When I was a senior at Oklahoma Christian College, I started to wonder where I should look for a job.

When someone offered free transportation to a mission conference in Arkansas I was glad to go. I'd never been there before, and my budget didn't allow for trips. The only problem was money for food. My meal ticket was paid for at Oklahoma Christian College, where I attended school; but there was no money for meals on the trip. "Oh, well," I thought, with the optimism of the young, "something will work out."

"Something" was crackers and water, and the help of friends.  Without being too conspicuous, I could get those free while everyone else ate at restaurants. And some kind soul bought me something to eat now and then.

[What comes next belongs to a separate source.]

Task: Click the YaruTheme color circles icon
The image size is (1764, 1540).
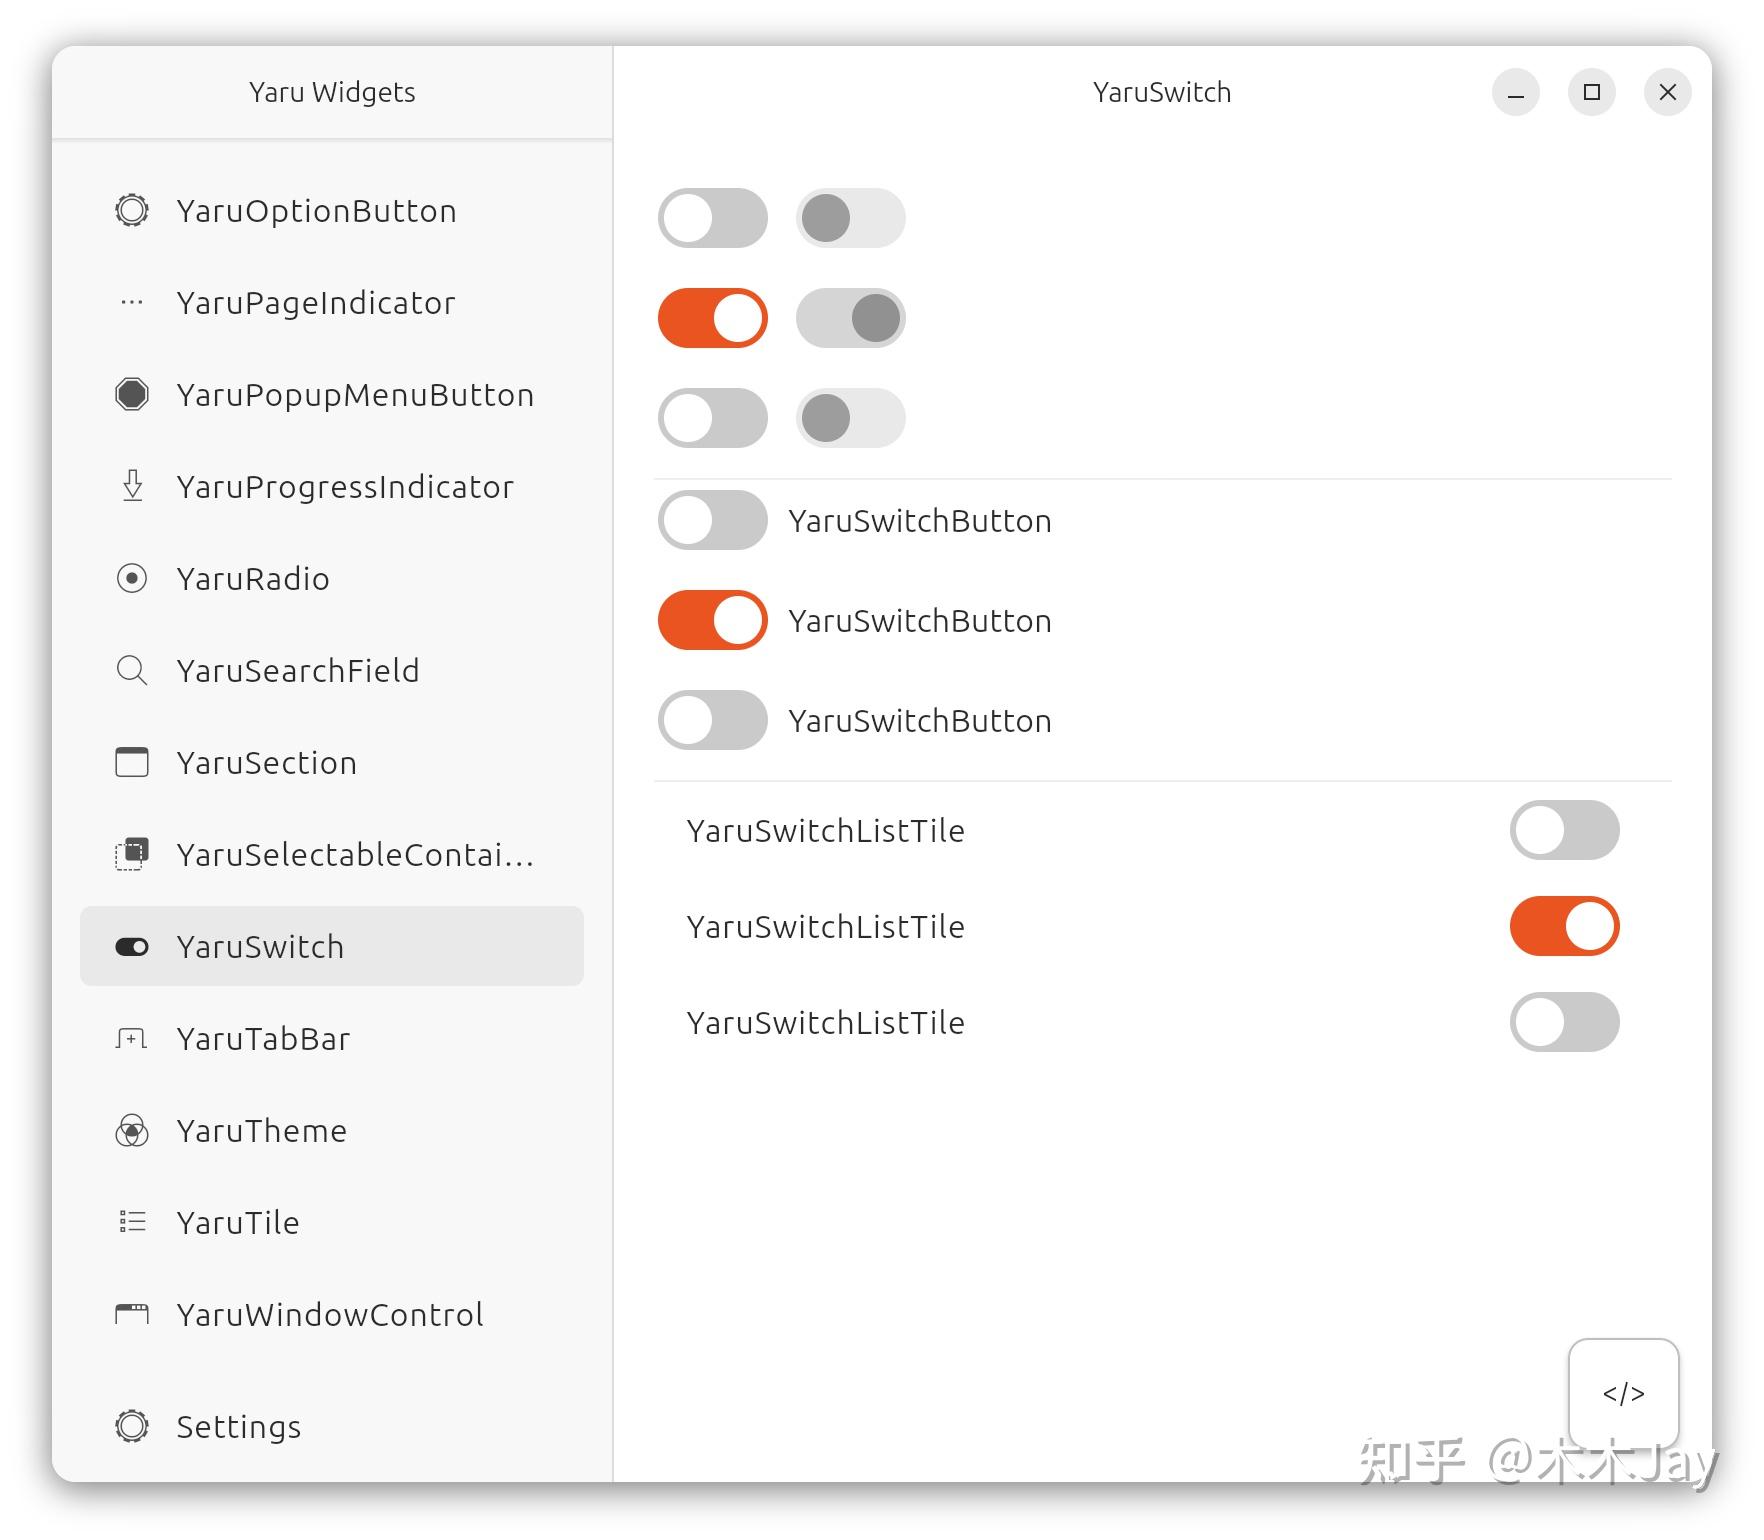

During the conference I wandered among the booths, looking at pictures of turban-headed African mothers holding pictures of bony children, and of men with shirt sleeves rolled up giving shots to long lines of people. It was a little too much for me. My mother thought I'd gone beyond the moon just by attending school in Oklahoma.

But then I found a booth watched over by a friendly, spectacled man sitting cross legged in a folding chair. The sign above his head said, "Target 66: We want families to move to Stamford, Connecticut."

"Do you want single people, too?" I asked him.

"Why, sure," he enthusiastically replied. "Many of our people are recent college graduates." To my surprise, he even had a Southern accent. "It's a new kind of mission effort," he went on. "We are going to move enough Church of Christ families in to found a congregation, then share the gospel with the people around us."

"Well, I'll sign up and see," I said, not daring to hope too much. Connecticut seemed such an exotic place. I'd not thought much about it since seventh grade history class. And Stamford was less than an hour, I learned, from New York City.

My home church sponsored an interview trip. In a high school auditorium I talked with a representative from the Norwalk Public Schools, who got me an interview with Dickon Hunter, principal of West Rocks Junior High. And Mr. Hunter hired me to teach math.

After all of us on the Exodus ( as it was called) were settled in and around Stamford, our brand-new church started looking for community involvement. So when someone suggested that our church help out in the Southeast Quadrant area, a poor, African-American section of town, there was a sense of excitement. We were to keep Sunrise Center open two nights a week.

It was perfect for a young, idealistic bunch of single people looking for something good to do - because there was lots to be done. The first thing we did was to paint the inside of the old church that was Sunrise Center. Soon after, we let the kids (aged three to eighteen) paint the tables and chairs just before our first Talent Show. One of the chairs, I remember, had a blue leg, a yellow leg, a red leg, a green leg, and an orange seat.

A Tennessee church funded Jack Vandagriff, a teacher from another junior high in Norwalk, and me to work at Sunrise Center full time the summer of 1967. One thing I remember from that summer was that I broke up a knife and glass fight in front of the Center, armed only with ignorance and anger. God saved me from this foolish attempt!

We never know what paths life has laid out for us. But if I hadn't been at that conference - if I didn't have my teaching degree - if I hadn't risked going to Connecticut - then my life would have been very different. Because, while working at the Center, I got to know another of our church members. But I thought his name was a bit odd for a grown man. It was Chip. Chip Jones.